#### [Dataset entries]
---------------

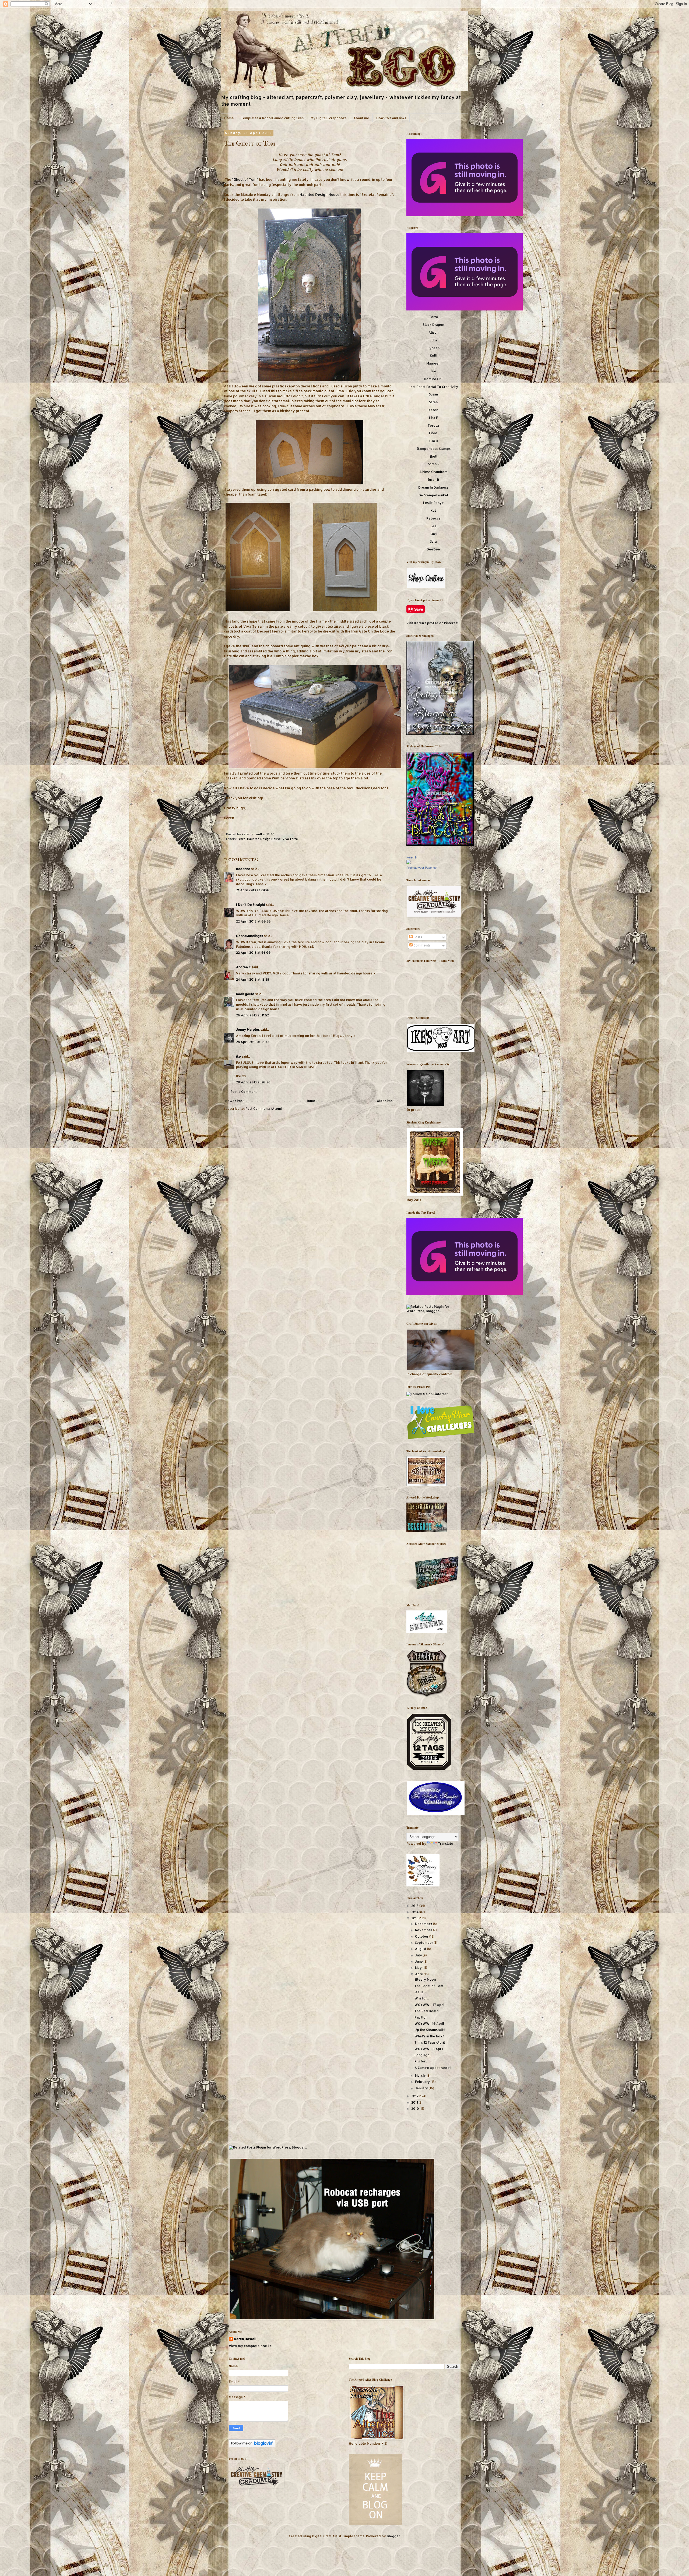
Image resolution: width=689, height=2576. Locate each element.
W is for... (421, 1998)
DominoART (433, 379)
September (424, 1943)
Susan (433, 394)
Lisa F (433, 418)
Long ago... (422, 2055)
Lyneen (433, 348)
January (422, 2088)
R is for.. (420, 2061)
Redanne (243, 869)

---------------

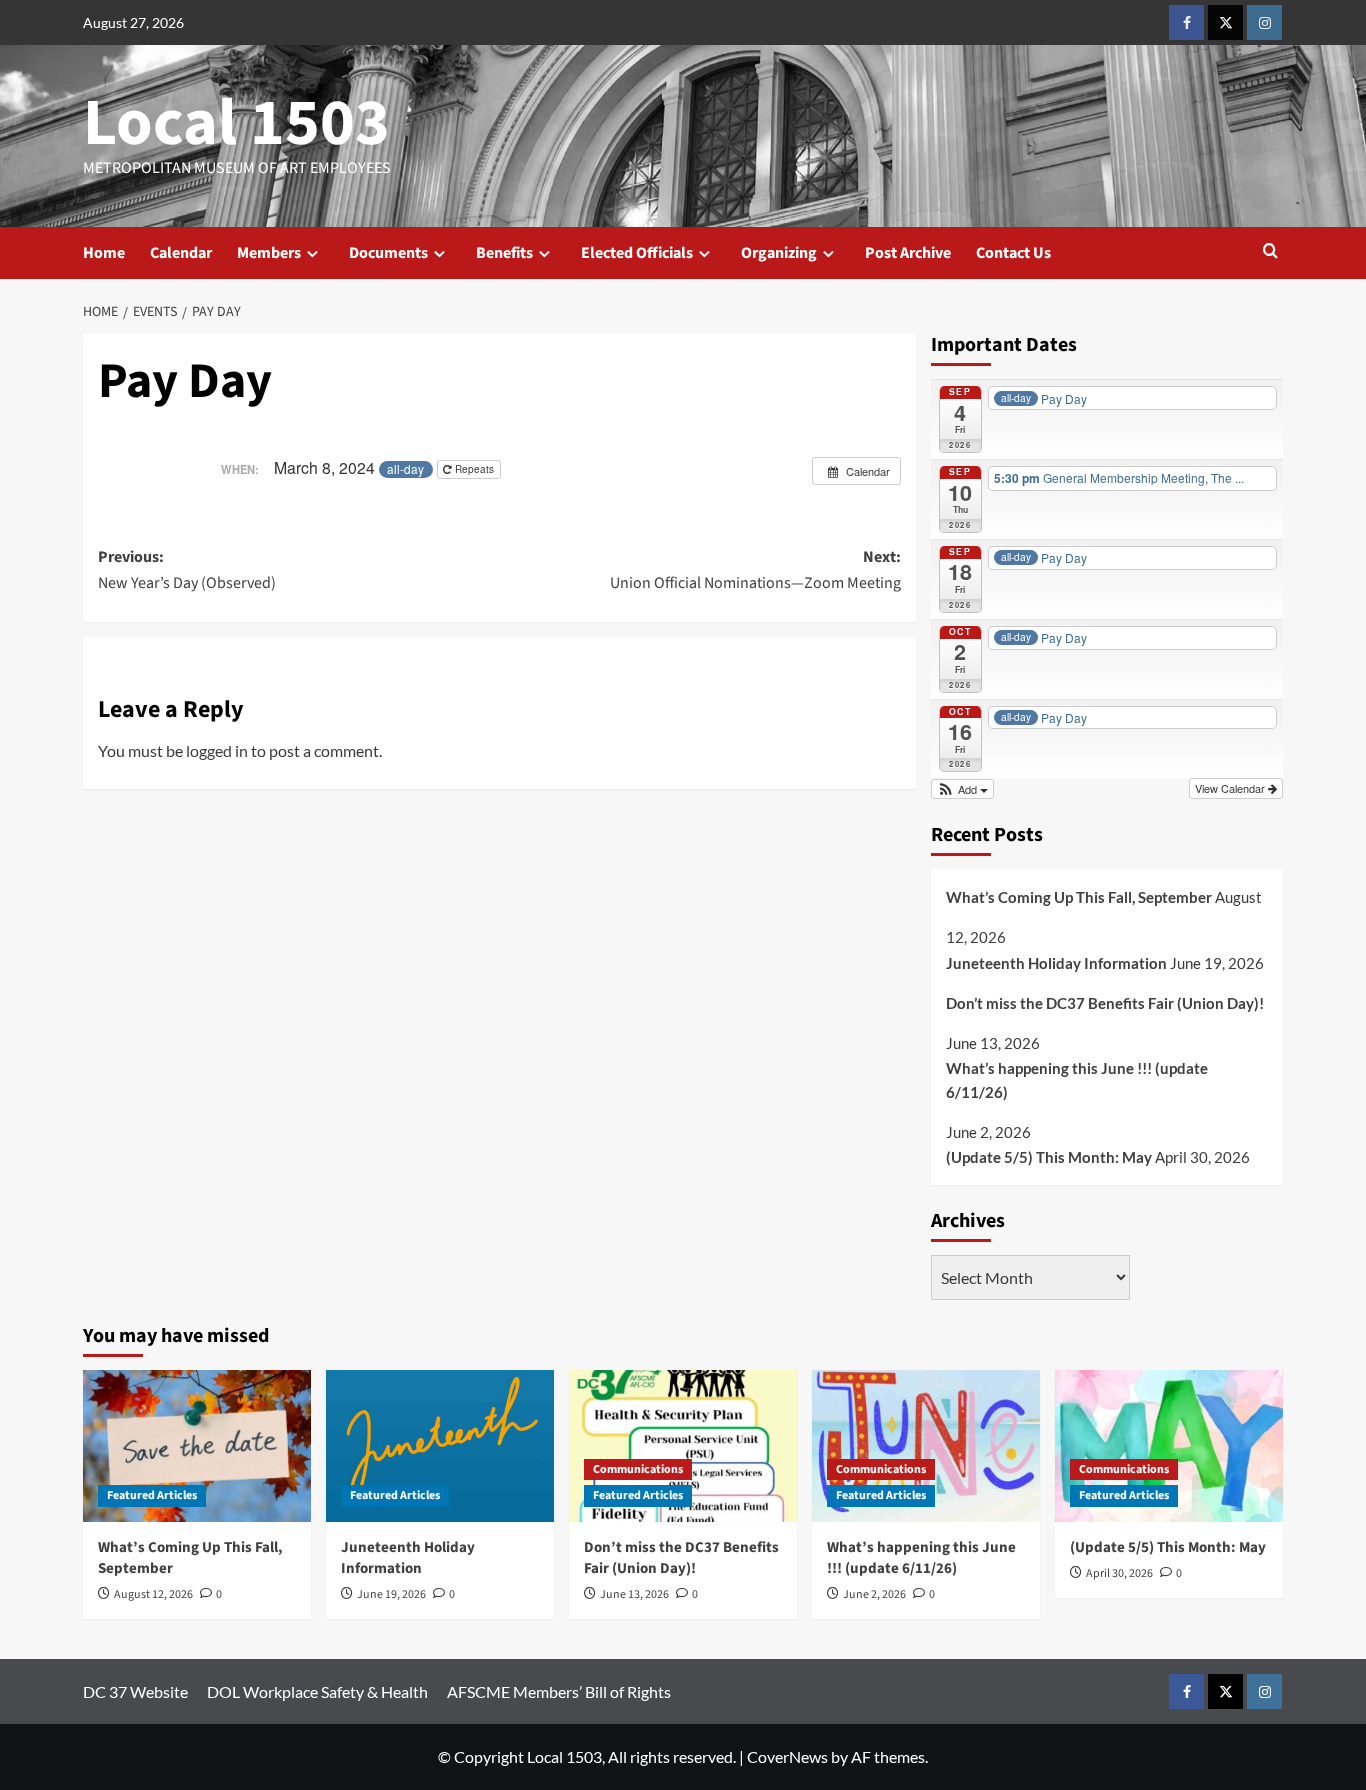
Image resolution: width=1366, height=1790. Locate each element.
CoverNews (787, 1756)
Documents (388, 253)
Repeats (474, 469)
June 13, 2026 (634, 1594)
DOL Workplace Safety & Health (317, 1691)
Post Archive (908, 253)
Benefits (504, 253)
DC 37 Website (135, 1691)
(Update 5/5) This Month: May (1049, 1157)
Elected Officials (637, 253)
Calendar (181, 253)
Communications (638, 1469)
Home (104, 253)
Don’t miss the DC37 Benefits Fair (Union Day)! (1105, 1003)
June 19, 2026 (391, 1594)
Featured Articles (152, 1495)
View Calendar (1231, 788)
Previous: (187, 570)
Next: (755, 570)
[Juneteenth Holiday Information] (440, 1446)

---------------

#### [Work to complete]
Of the entries above, repeat exactly the lines from the line with "DC 37 Website (135, 1691)" through the line with "[Juneteenth Holiday Information] (440, 1446)", both of them included.

#### [Answer box]
DC 37 Website (135, 1691)
(Update 5/5) This Month: May (1049, 1157)
Elected Officials (637, 253)
Calendar (181, 253)
Communications (638, 1469)
Home (104, 253)
Don’t miss the DC37 Benefits Fair (Union Day)! (1105, 1003)
June 19, 2026 (391, 1594)
Featured Articles (152, 1495)
View Calendar (1231, 788)
Previous: (187, 570)
Next: (755, 570)
[Juneteenth Holiday Information] (440, 1446)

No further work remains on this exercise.